1. The Citi Prestige concierge, which, like the American Express one, can book your tickets and reservations you otherwise wouldn’t be able to get. Booking hotels through the concierge also gets you the 4th night free on *any* stay, which can be invaluable. 2. 3x bonus points for money spent on airfare 3. 2x bonus points for spend on restaurants and entertainment 4. A 50,000 point sign up bonus, which, is worth between $750-$2000 5. Priority Pass membership for you, which also allows you to bring 2 extra guests into participating airline lounges for free 6. $100 credit for Global Entry or TSA PreCheck (I use my spare credits on family and friends) 7. $250/year travel credit that is reimbursed automatically
#4 The Chase Sapphire Reserve
I have 7 different Chase cards, but the Reserve is the best of them. Released last year, it caused a wild outcry as hordes of people lined up to apply for it. So many people got it that Chase actually ran out of the metal that the cards were supposed to be manufactured with, and had to start sending out plastic cards. (The shame!)
1. Great transfer partners, which allow for the ultimate flexibility when redeeming points. 2. 3x bonus points on all travel and restaurants (even, like, Uber) 3. 50,000 point sign up bonus, which is worth between $750-$2000 4. Priority Pass membership for you and unlimited amounts of guests, which means you and you whole family can get into airline lounges for free. (You’re welcome Great-Step-Uncle George 2x removed) 5. $300/year travel credit, which, like the Citi Prestige, is reimbursed automatically when they see travel purchases on your account 6. $100 credit for Global Entry or TSA PreCheck 7. Automatic 1.5 cent redemption of points on Chase’s travel portal, which, while not the best deal, saves you the headache of trying to work out transfer partners. The portal also includes Disneyworld hotels, unlike anyone else, which can save you a lot of money when traveling down to Orlando. (Who does that??)
#5 and #6 Starwood Preferred Gold Cards (both personal and business)
I’ve put these cards together because they offer some really similar benefits, though they do have a few differentiating features. When I’m not trying to meet spending goals or using other cards with bonus categories, these are the cards I use, because SPG points are widely considered the most valuable points out there (and also some of the hardest to earn)

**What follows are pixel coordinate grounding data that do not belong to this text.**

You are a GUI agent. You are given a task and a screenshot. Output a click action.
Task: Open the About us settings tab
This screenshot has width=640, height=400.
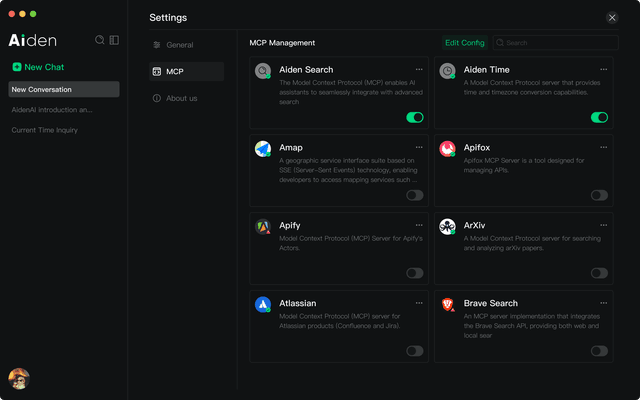point(181,98)
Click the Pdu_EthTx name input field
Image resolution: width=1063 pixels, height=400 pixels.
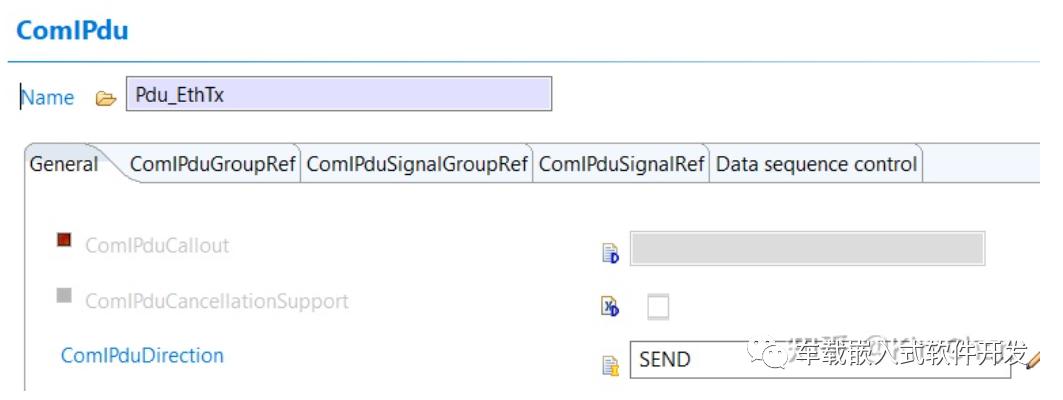click(339, 94)
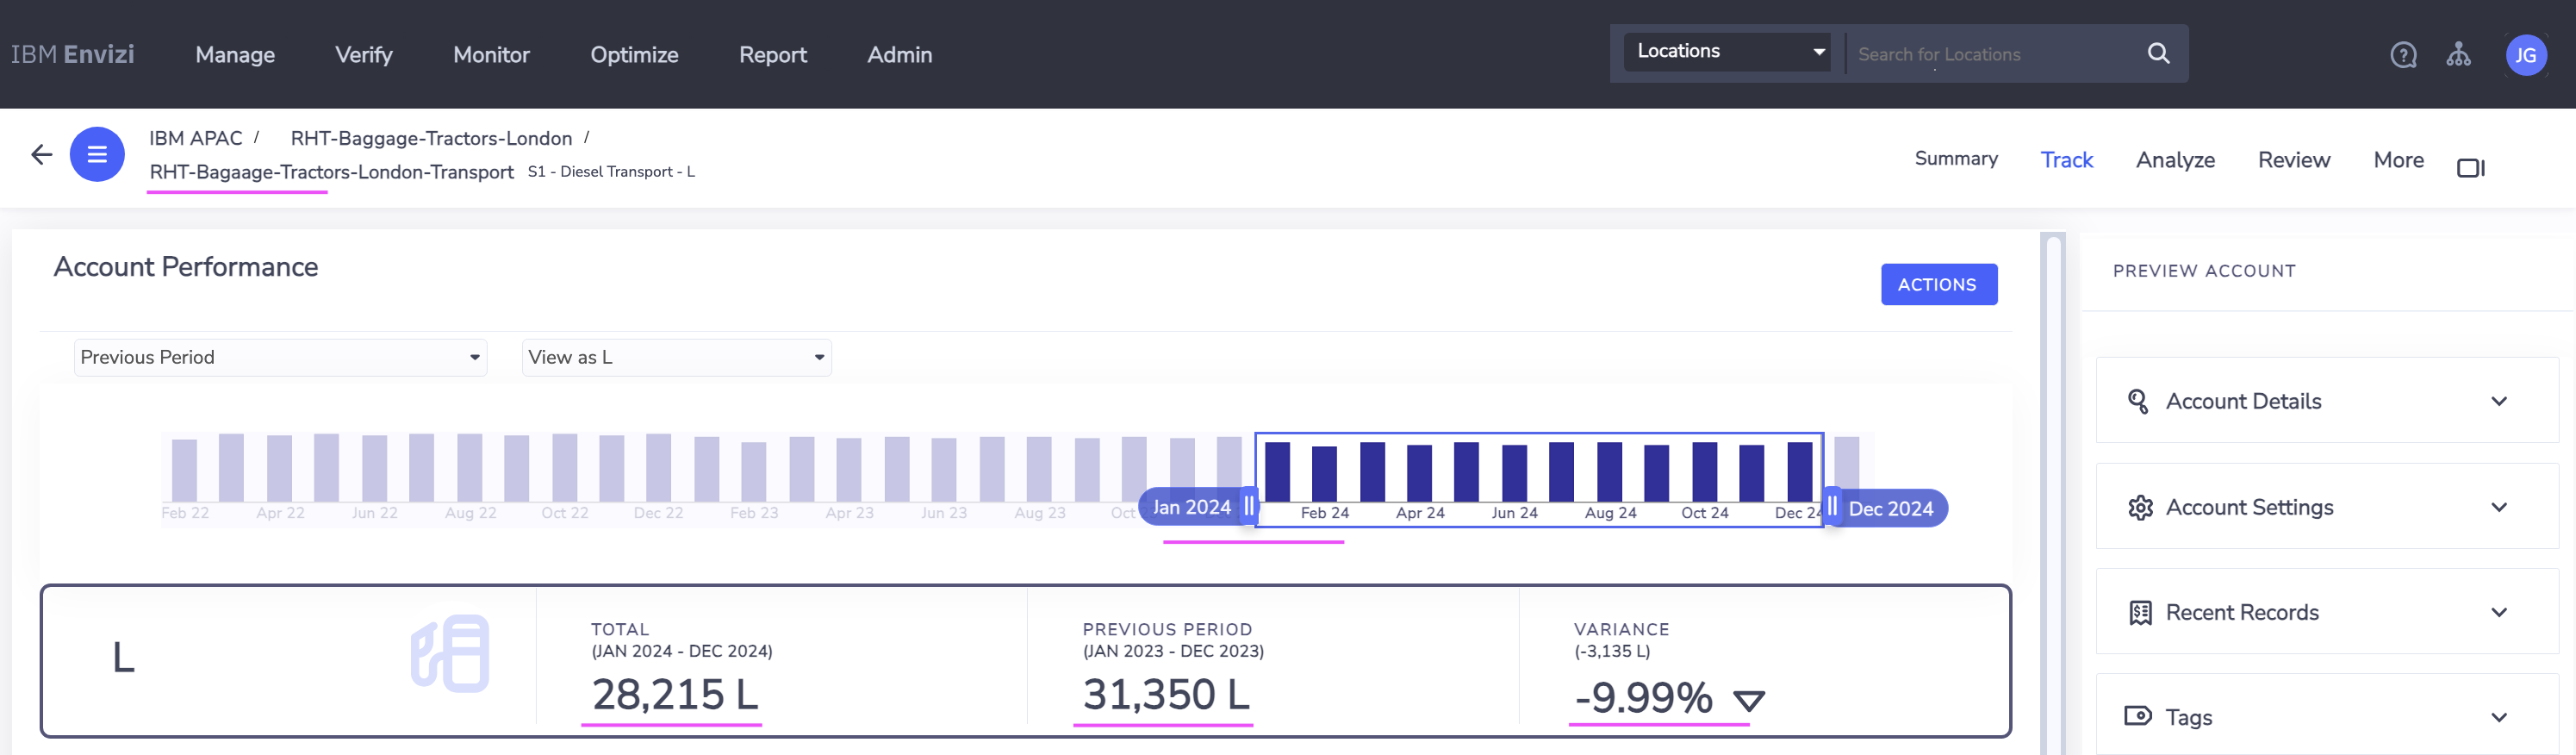The width and height of the screenshot is (2576, 755).
Task: Click the Search for Locations field
Action: [1990, 55]
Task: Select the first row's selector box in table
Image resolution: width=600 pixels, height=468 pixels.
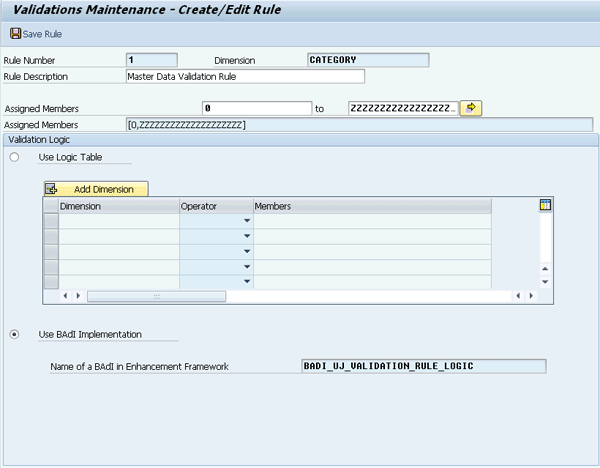Action: (x=51, y=221)
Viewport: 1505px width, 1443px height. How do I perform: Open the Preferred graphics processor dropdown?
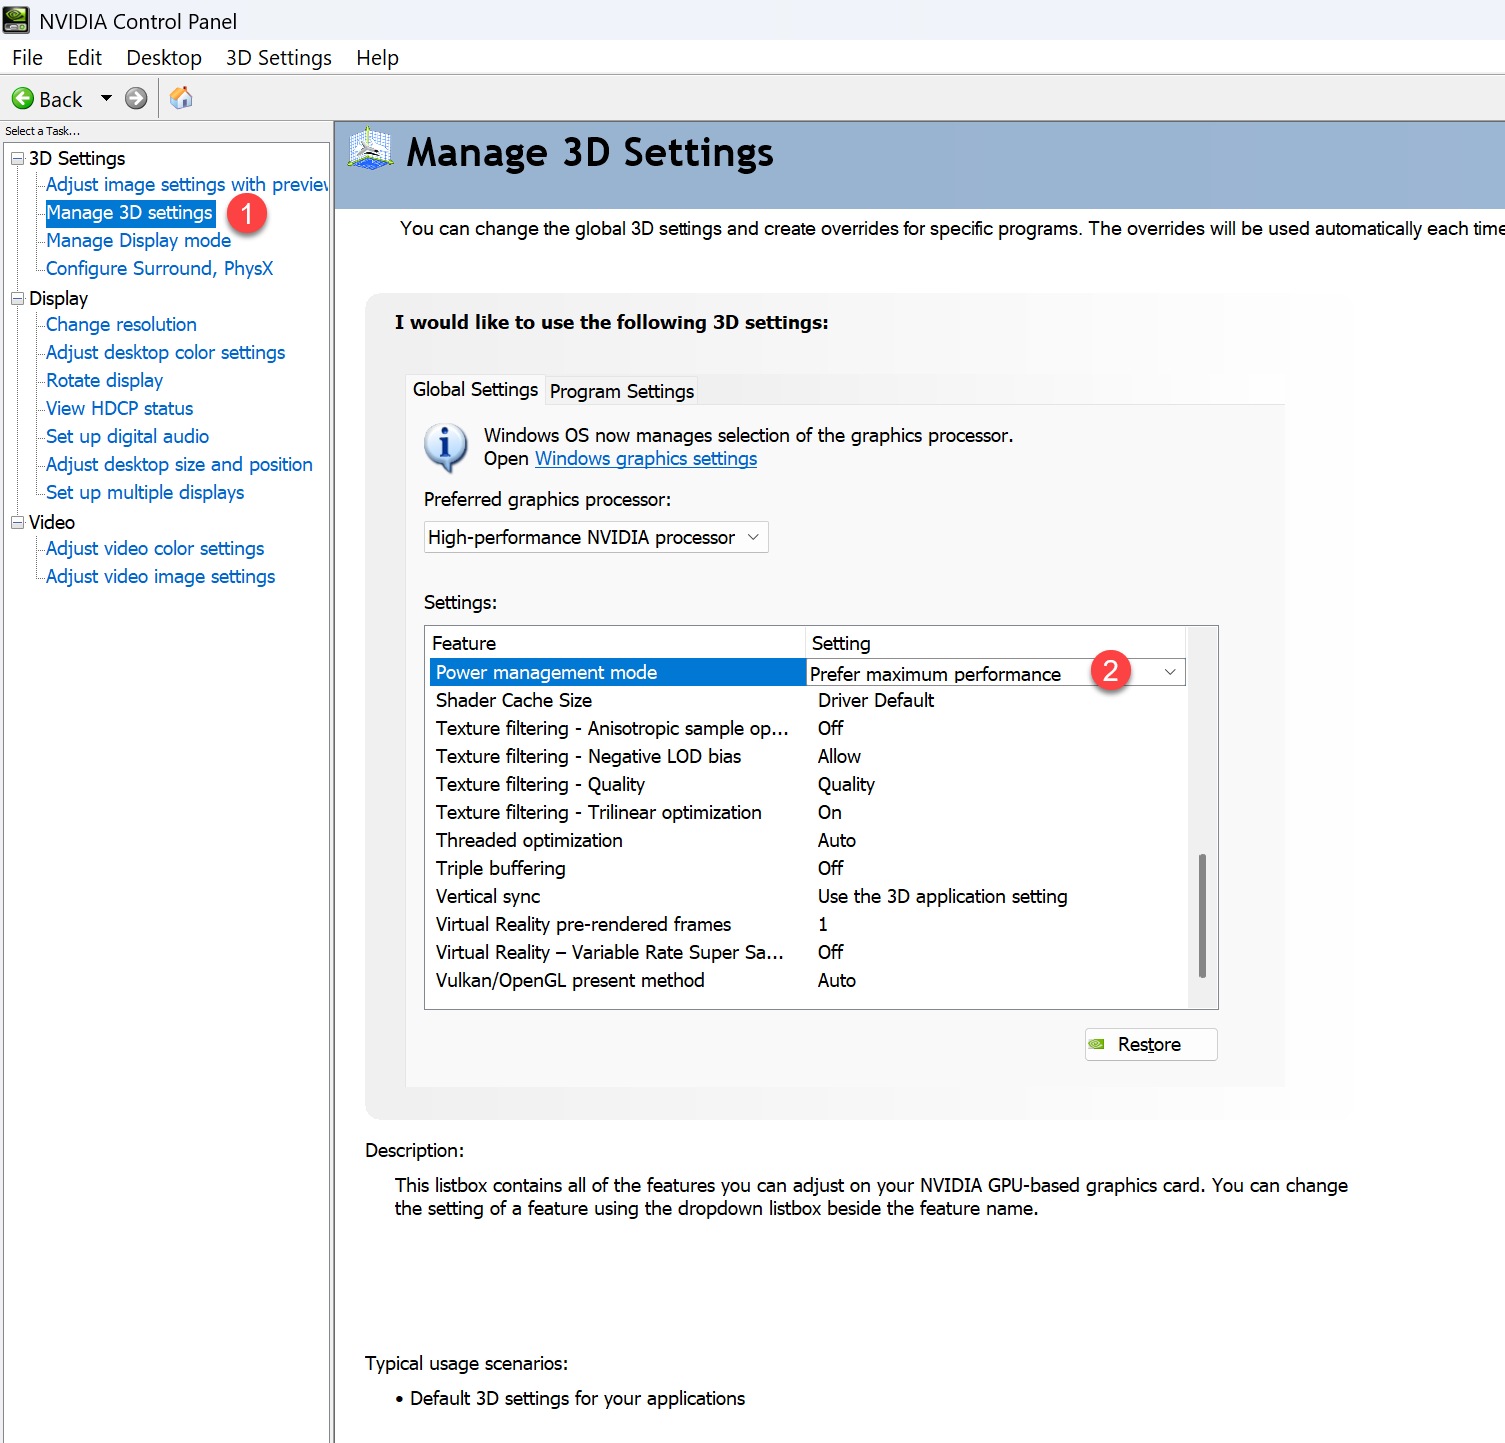pyautogui.click(x=596, y=538)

1. They both offer sign up bonuses of 25,000 points, which can be worth…thousands of dollars. I just spent 40,000 points to stay at the Walt Disney World Dolphin for 5 nights, which saved me $2100. 2. The SPG business card offers free club access at any Sheraton hotel you stay at. While I was initially meh about this perk, I quickly realized that club access means both free breakfast and dinner, which I take good advantage of. It’s saved me a bundle of money when traveling 3. SPG award point redemptions (at Starwood hotels) give you the 5th night free on any stay, which saves you 20% on your stay 4. SPG has the most transfer partners of anyone, and its points often transfer at a more than 1:1 ratio, which means you can get more points by transferring 5. Every time you transfer 20,000 points to a partner, you get an additional 5,000 point bonus
So there you guys go. These are my top cards, which I keep using even after I’ve earned their sign up bonuses. Most of these are considered the “top-tier” of reward cards, and for good reason. The perks they offer can be worth thousands of dollars, and making use of these can take your travel experience from good to amazing.